Fanny Adele Watson (April 30, 1873 – March 23, 1947) was an American painter and lithographer. She lived and worked for much of her life in Pasadena, California. Her work is best known for its spectral female figures and anthropomorphic landscapes.

== Life and career ==
Watson was born on April 30, 1873, in Toledo, Ohio. Her family moved to Pasadena in 1880, after the death of her father. As a young adult, Watson studied at the Art Students League of New York before returning to California in 1917. She also traveled to Paris and became a pupil of Raphael Collin.

Throughout her life, Watson was interested in the spiritual dimension of nature and the beauty of the natural world, a subject that also greatly interested the poet and artist Kahlil Gibran, with whom she became friends. Gibran drew a portrait of her in graphite in 1926.

Watson's first public exhibition was in 1913. Her first New York solo exhibition was held in 1916 at the Folsom Galleries and was reviewed as having "joy, freedom, vitality and abounding sense of rhythm." She exhibited with and was a member of the American Artists Professional League, the Pen and Brush Club, and the Society of Independent Artists; she also exhibited work at the National Academy of Design, among other places.

She died in Pasadena on March 23, 1947.

== Work and legacy ==

=== Art and influences ===
Taking inspiration from some of Arthur B. Davies's quasi-symbolist paintings (e.g., A Measure of Dreams), Watson's early work is frequently characterized by otherworldly nude female figures set in natural landscapes. Beginning around the 1930s, her later paintings and lithographs began to blend landscape and the human form together, so that anthropomorphic figures seem to emerge from dreamlike terrain. This shift in Watson's work occurred predominantly in response to her experience of the landscapes of Zion National Park and Bryce Canyon National Park. She made several similar coastal scenes as well, some of which depict the coast of Maine.

=== Critical reception ===
Contemporaneous reviews of Watson's art were often positive. Reviewing an exhibition of Watson's work in 1918, an article in American Art News describes "unworldly beings" in her paintings that imbue them with a "spiritual impulse;" the article goes on to praise Watson's "dramatic, epic and pageant sense for conveying her thoughts through her work." A 1924 article in The Art News describes a San Diego exhibition of "sixteen canvases of mystical subjects," which it characterizes as "very low tone and beautiful in color."

Arthur Millier, writing for the Los Angeles Times in 1933 about Watson's exhibit of paintings and painted screens, suggests that "Miss Watson sees landscape in terms of the soul of man." Millier notes that "this is her first Los Angeles showing of her works which have gained favor in the East."

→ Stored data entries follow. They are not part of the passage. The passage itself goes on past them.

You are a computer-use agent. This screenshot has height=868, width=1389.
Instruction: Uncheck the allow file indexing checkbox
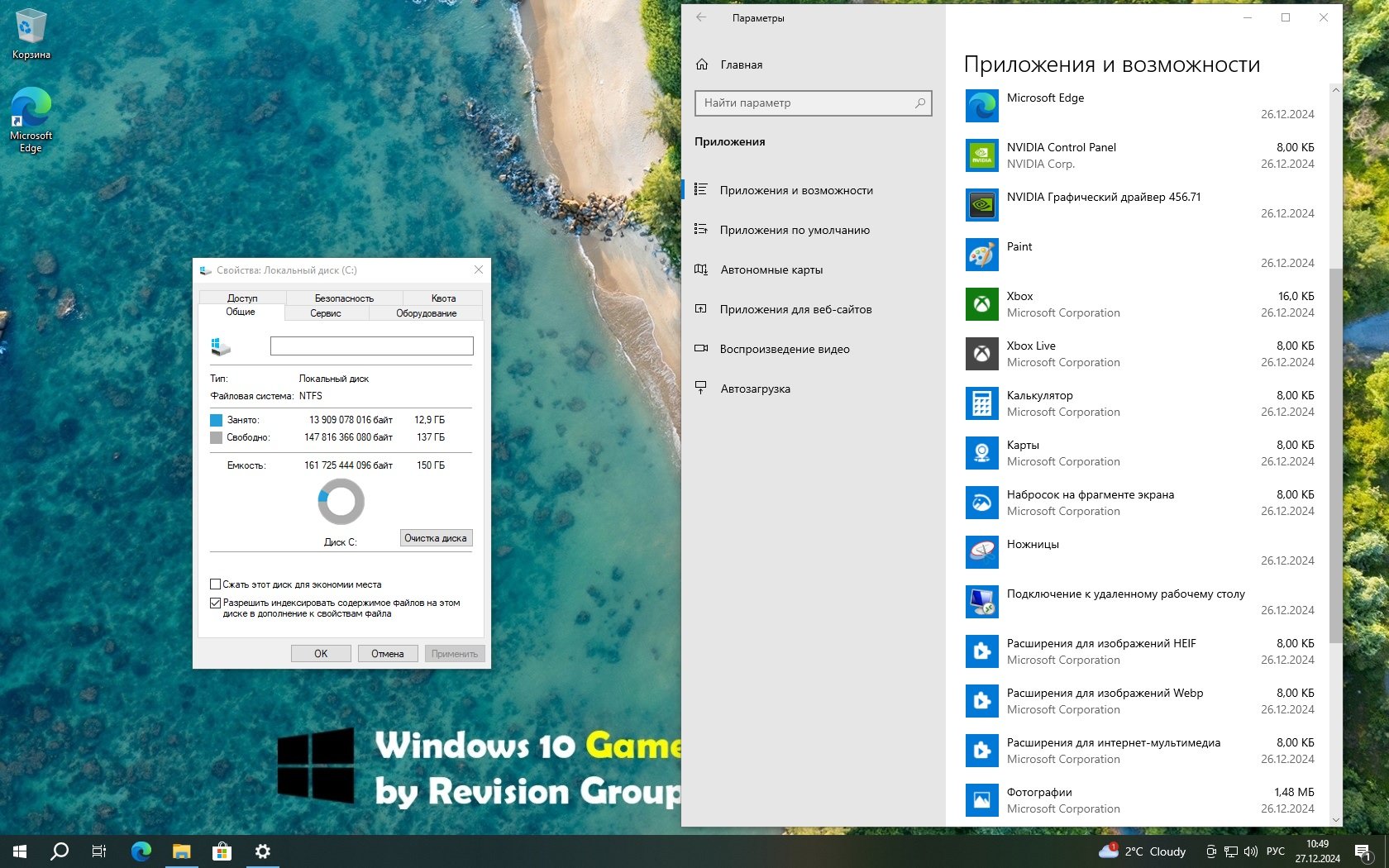pos(216,603)
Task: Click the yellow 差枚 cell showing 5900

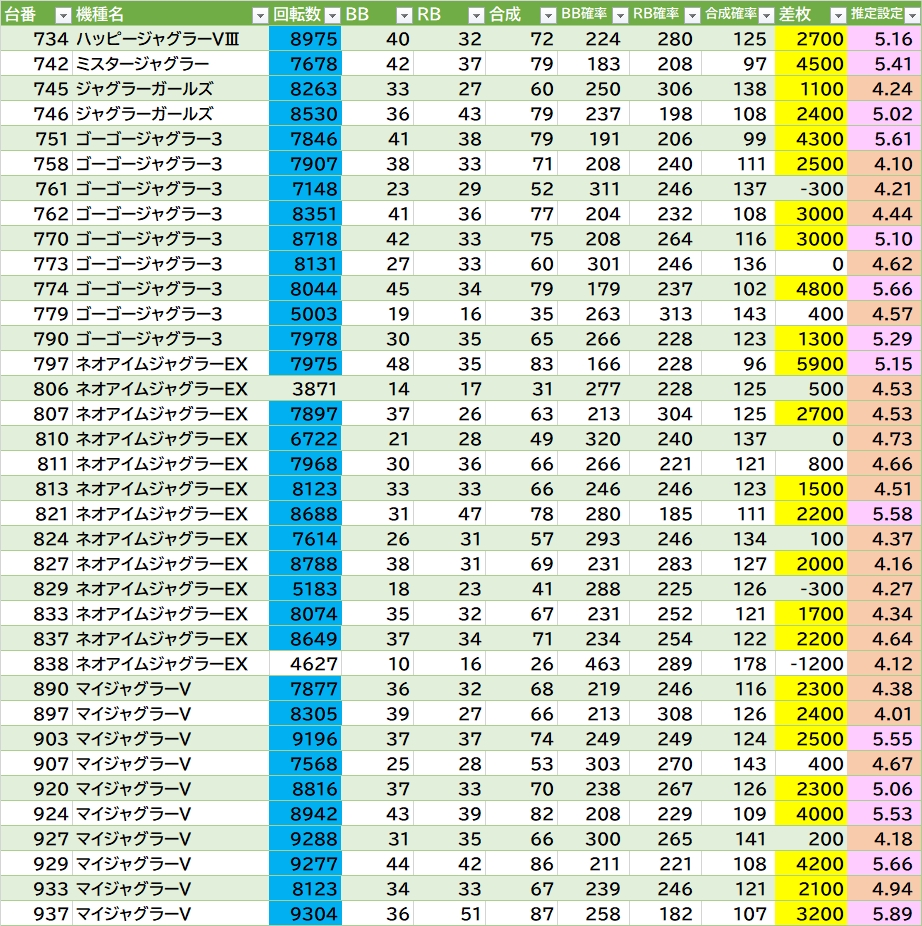Action: coord(811,364)
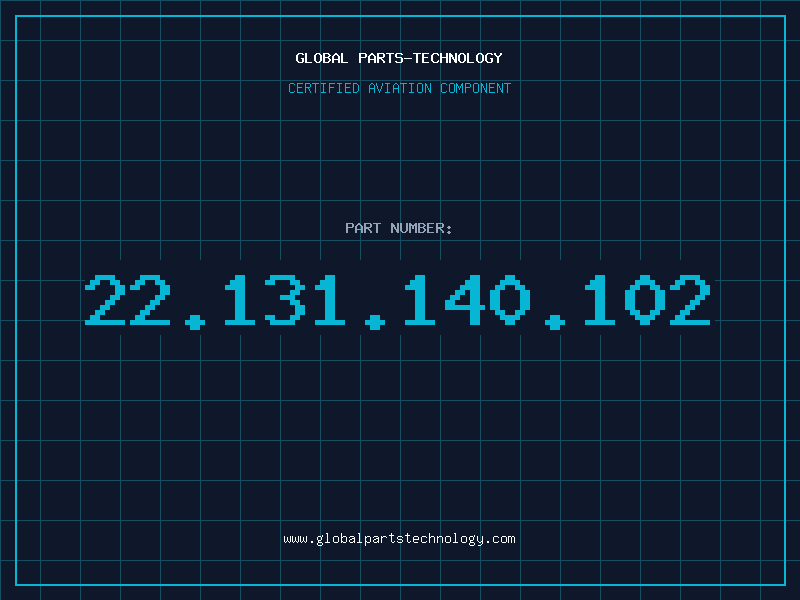Click the "140" segment of the part number
The width and height of the screenshot is (800, 600).
point(467,300)
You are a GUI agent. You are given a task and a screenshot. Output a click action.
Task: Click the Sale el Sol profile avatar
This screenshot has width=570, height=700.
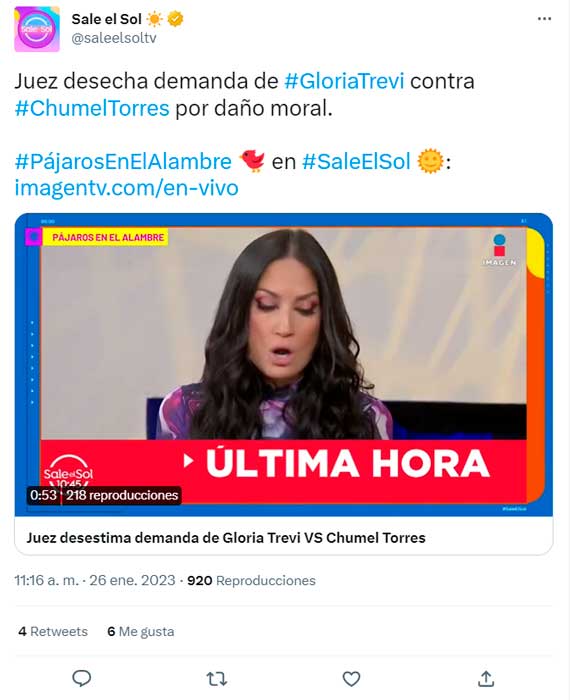pyautogui.click(x=37, y=29)

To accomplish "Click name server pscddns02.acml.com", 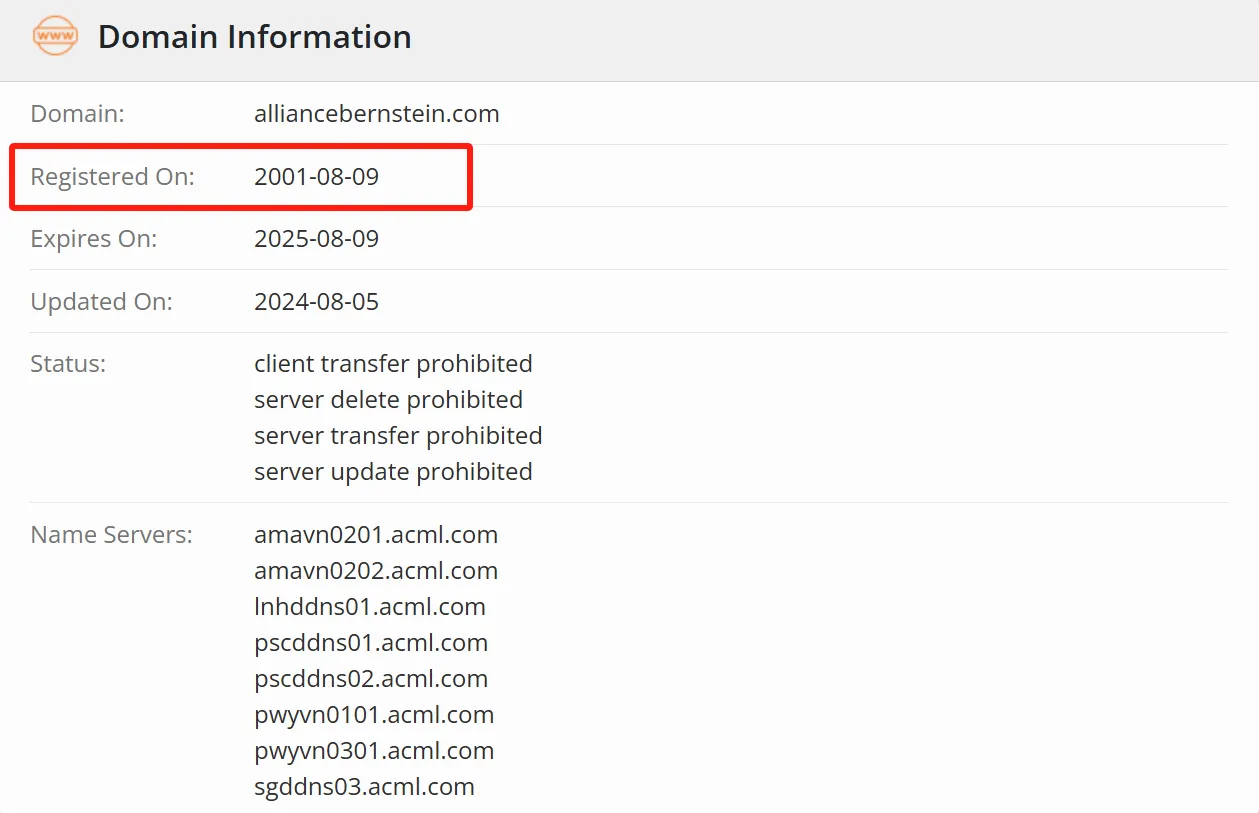I will coord(371,679).
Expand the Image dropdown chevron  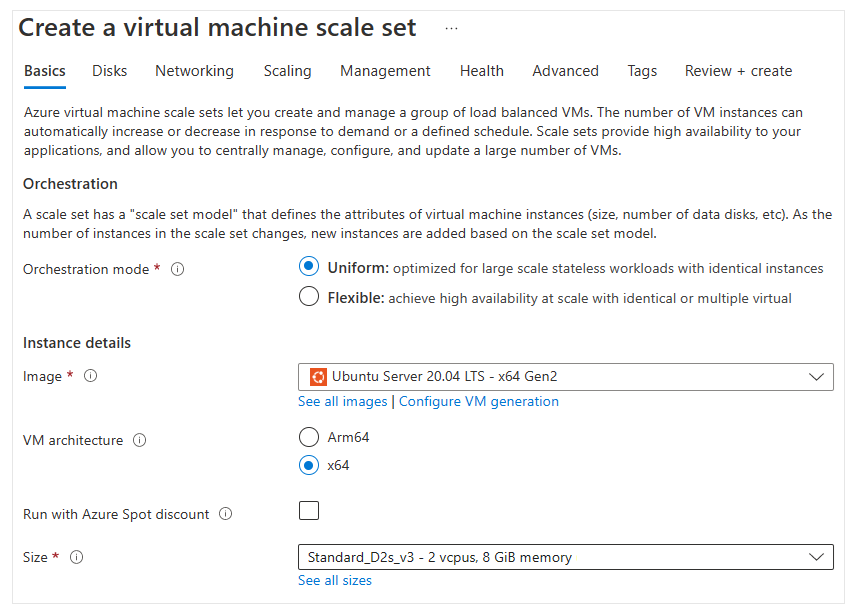click(x=816, y=377)
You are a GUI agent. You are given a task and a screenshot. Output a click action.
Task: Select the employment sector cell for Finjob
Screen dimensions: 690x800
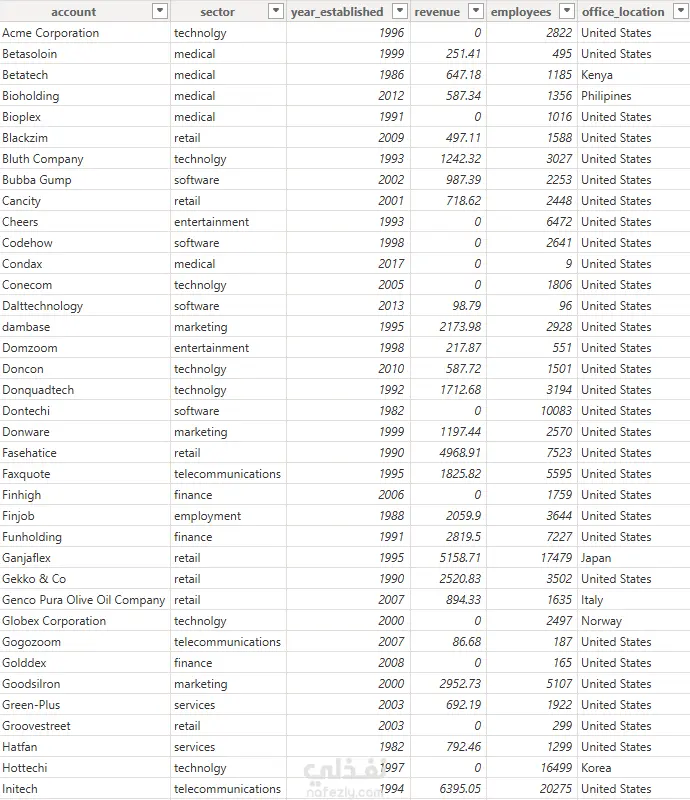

=== Posthumous exhibitions and collections ===
In 1953, the Pasadena Art Institute held a retrospective of Watson's work; and again, in 1963, the Pasadena Art Institute held a memorial exhibition of her work. Some of Watson's lithographs were included in a 2021 show at the Ogunquit Museum of American Art titled Remember the Ladies: Women Painters in Ogunquit, 1900–1950. Watson's work was also included in the 2022–2023 exhibit, At the Dawn of a New Age: Early Twentieth-Century American Modernism, at the Whitney Museum of American Art, which holds two of her paintings in its permanent collection. Her work is also held in the collections of the Orange County Museum of Art and the Philadelphia Museum of Art.

== Note ==
There was another Adele Watson, who was a contemporary actress: Adele Watson (1890–1933) from Minnesota starred in over 20 films in the 1920s–1930s.